Based on the government’s push for ‘Make in India’, one expects some fiscal and policy incentives in the upcoming Union budget 2017-18. This will help in creating a somewhat level-playing field for domestic lighting manufacturers to take on global giants, particularly companies from China enjoying immense state support. Similar support from the Indian Government is essential to curb the reliance on foreign components and products to achieve consistent quality and cost effectiveness. But short-term challenges may still remain due to the paucity of experienced local suppliers and effective midstream and upstream LED chain.
Incentivising LED Lighting manufacturing in India is imperative. This will help the country meet its power needs faster and ensure it is done with lower environmental pollution since LED Lights unlike CFLs have long life and not beset with high toxicity issues that plague CFLs. In fact, CFL/lighting manufacturers should be incentivised in switching over to LED lighting. Being more long-lasting than CFLs and other lights, all-round gains will accrue for various stakeholders, including consumers.

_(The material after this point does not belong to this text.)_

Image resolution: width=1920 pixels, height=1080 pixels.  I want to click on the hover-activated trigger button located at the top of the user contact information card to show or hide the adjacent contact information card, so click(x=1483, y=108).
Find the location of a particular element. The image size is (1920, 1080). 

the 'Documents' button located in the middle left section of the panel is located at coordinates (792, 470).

Buoyed by falling interest rates, our Government could announce concessional interest rates for manufacturers and promoters of LED lighting projects.
Incentives for LED lighting manufacturing will boost the Smart Cities initiative too since LEDs comprise of an integral part of this programme. This is also a good time for the Government to initiate more simplified policy regulations that promote ease of doing business. In this connection, for diverse documentation and approvals, the Government should encourage self-certification particularly for non-critical safety or legal requirements. This will save time and resources, especially in the case of start-ups and SSI units.

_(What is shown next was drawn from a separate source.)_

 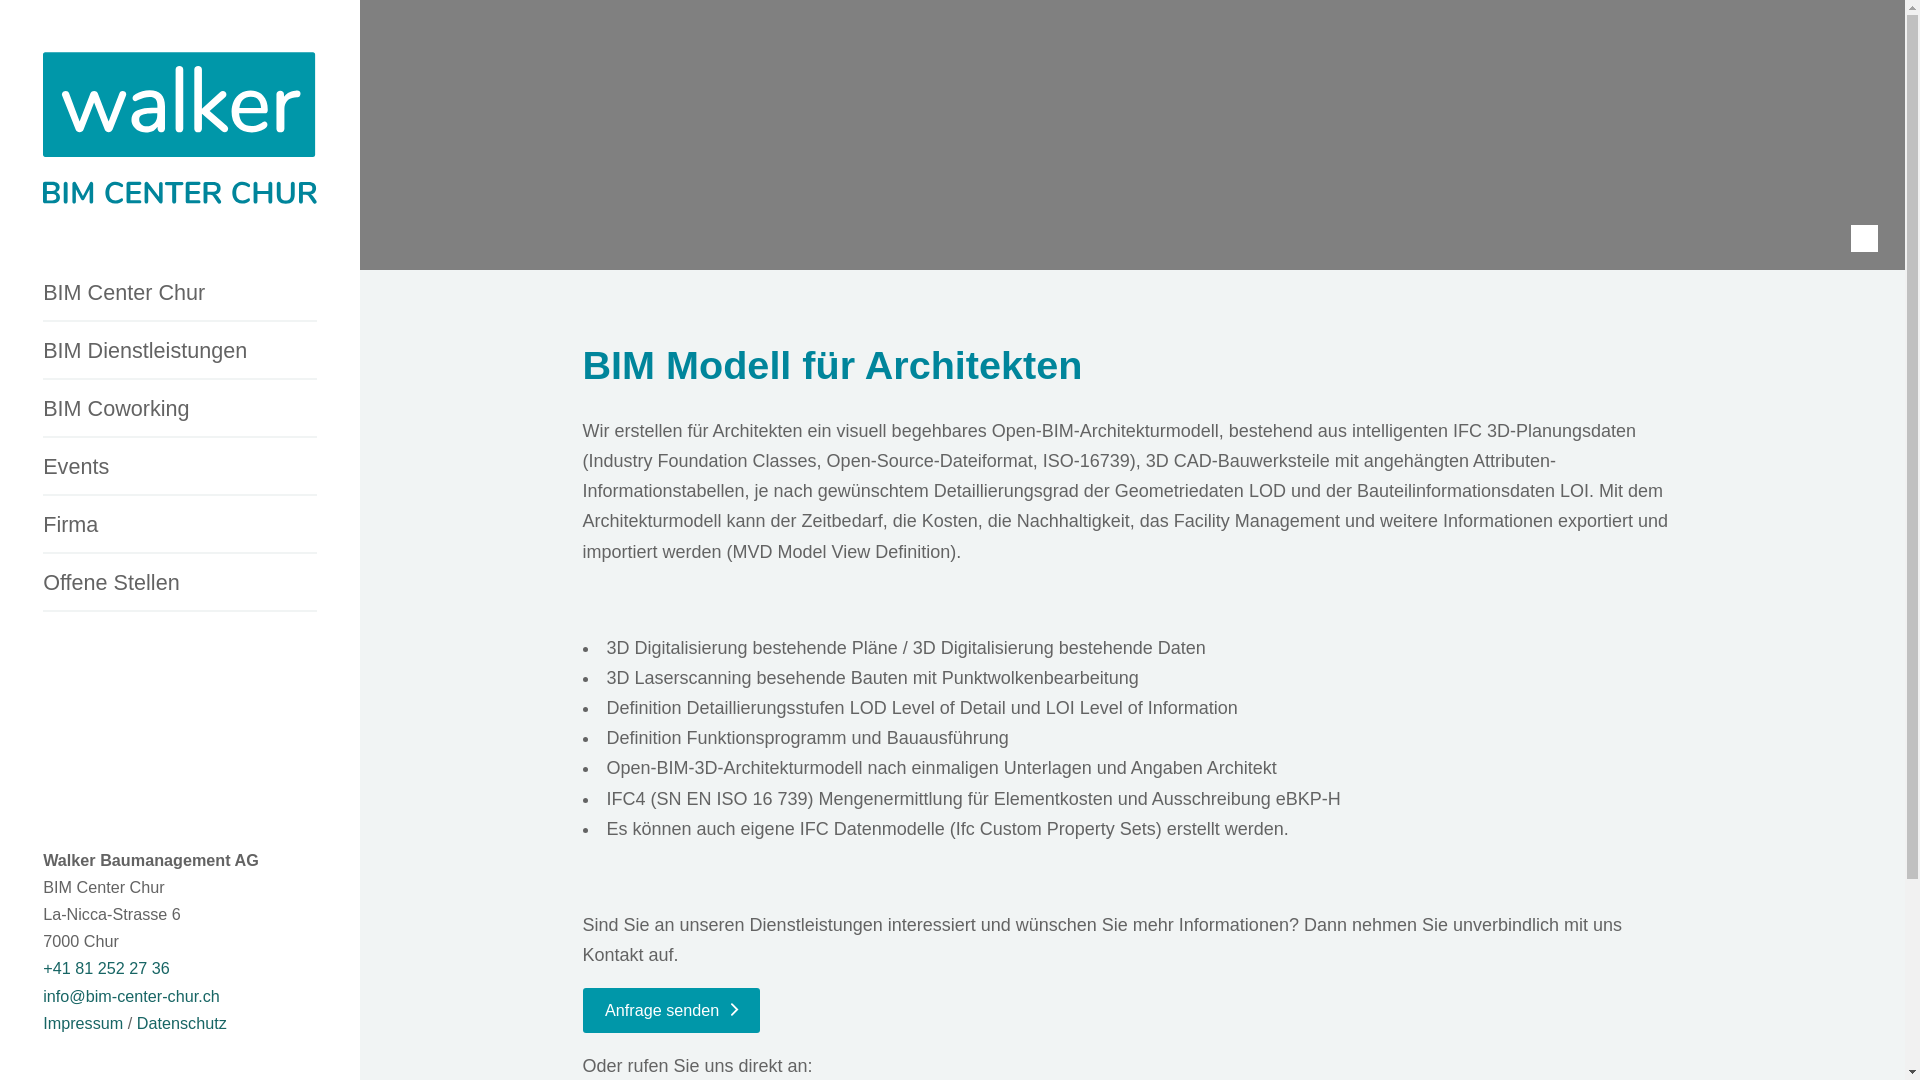 I want to click on 'zur Startseite', so click(x=43, y=132).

The Government may even consider establishing a number of SEZs (Special Economic Zones) for the LED lighting industry, which could pay long-term dividends both for the industry and the nation. Such SEZs can also accommodate central and joint Government testing and certification stations for collective and uniform test certifications. But land in such SEZs should only be allocated to those entrepreneurs who have serious plans for setting up business in order to avoid some of the past mistakes in developing such SEZs. For companies that begin production in such zones, the Government could announce excise exemptions also. The original period of concessions for some SEZs which are running satisfactorily have expired or is expiring shortly. This sanctioned period limitation for such SEZs may be further extended by 5-10 years, as per the new norms.
Meanwhile, the Centre and States have already set the ball rolling to work in tandem to ensure the July rollout date for GST is met. This single tax reform could bring immense benefits for the industry and the economy in the long term by levying uniform tax rates across categories and subsuming unwanted taxes, thereby lowering the cost of production and consequent, the price of the products for consumers.
Additional funds should also be allocated to run awareness campaigns for consumers of LED Lights to advocate faster adoption and usage of LED Lights in social and national interests, given the numerous environmental and other cost and long life advantages to the consumers and the Nation over other forms of lighting. Such focussed measures will also benefit programmes such as ‘Power for All’ and the Smart Cities’ mission.